### Data listing

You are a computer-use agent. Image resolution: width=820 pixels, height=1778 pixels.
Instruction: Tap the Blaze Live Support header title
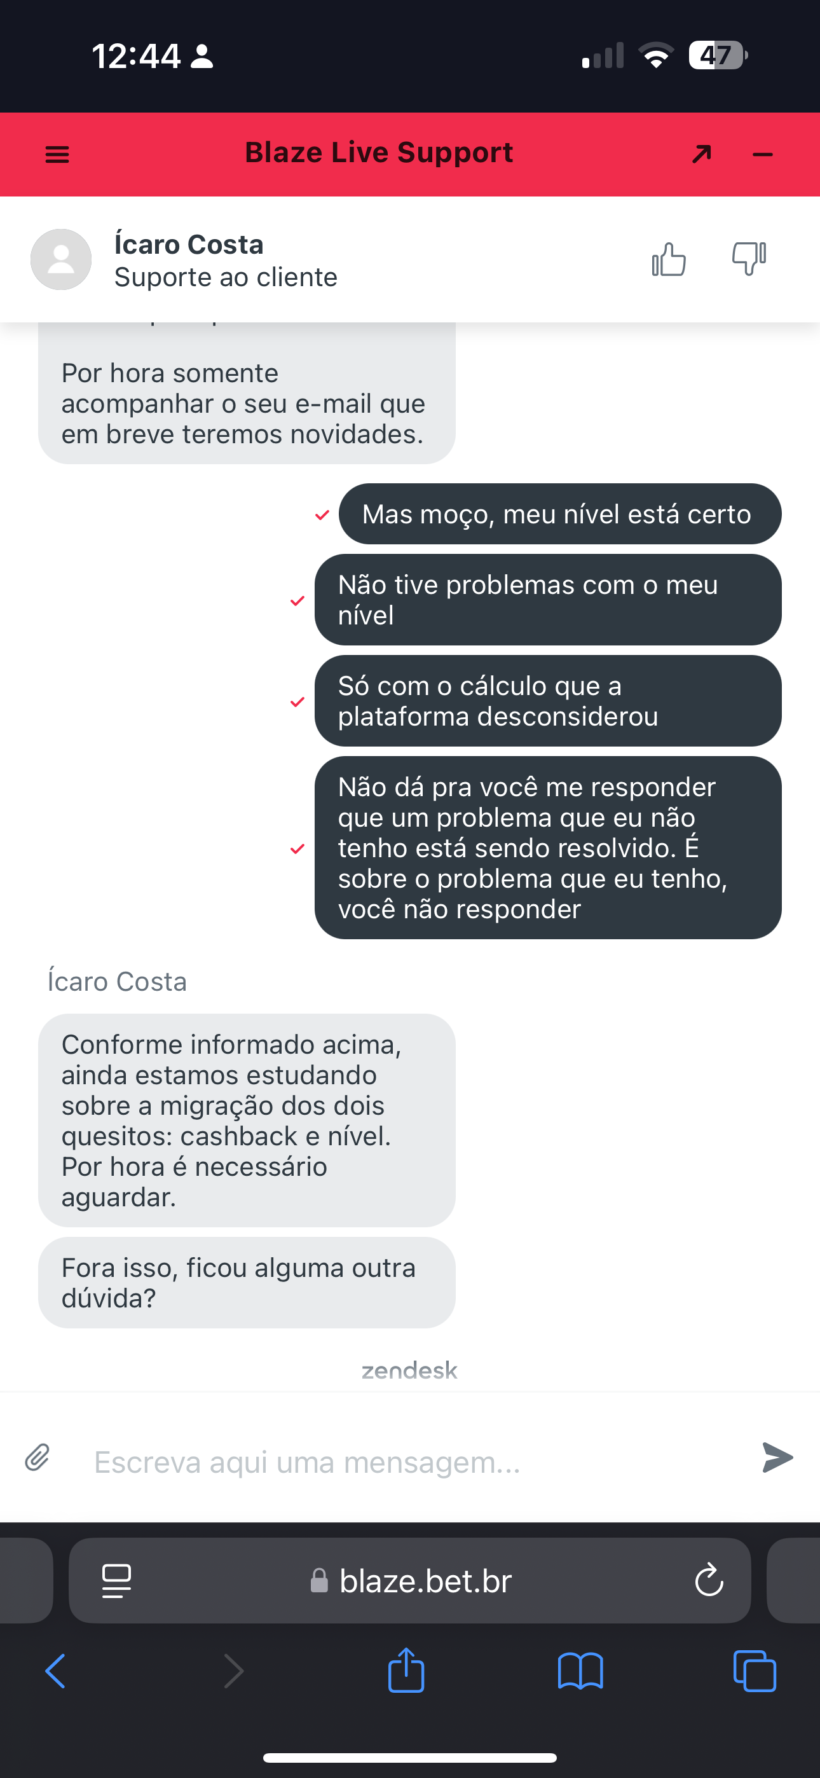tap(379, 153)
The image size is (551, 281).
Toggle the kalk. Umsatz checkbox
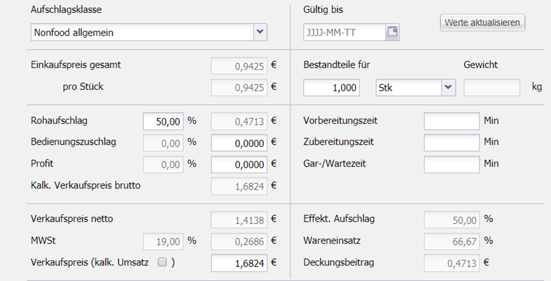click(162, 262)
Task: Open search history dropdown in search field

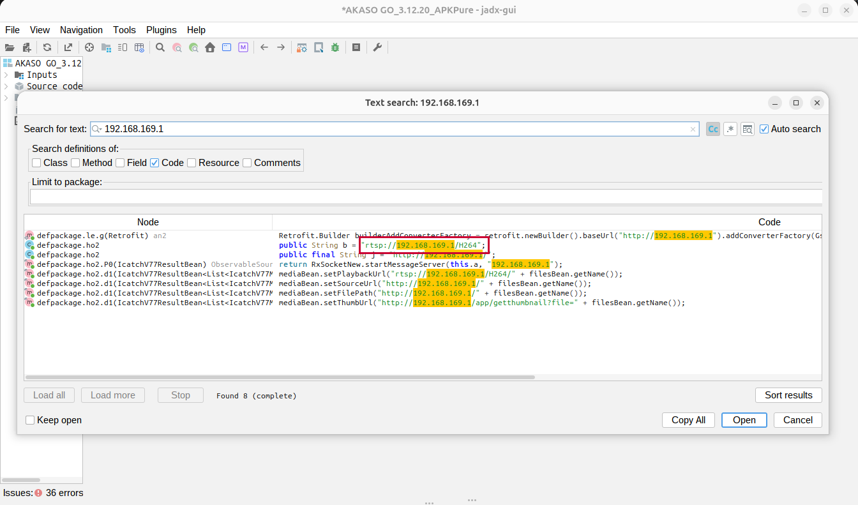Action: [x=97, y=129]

######

§ **Work to be completed**
With the images left out, set down each record exactly as it appears.

§ **Output of the exercise**
You are a computer-use agent. Image resolution: width=820 pixels, height=1778 pixels.
Instruction: Tap the Blaze Live Support header title
tap(379, 153)
The image size is (551, 281).
Toggle the kalk. Umsatz checkbox
click(162, 262)
Task: Open search history dropdown in search field

Action: [x=97, y=129]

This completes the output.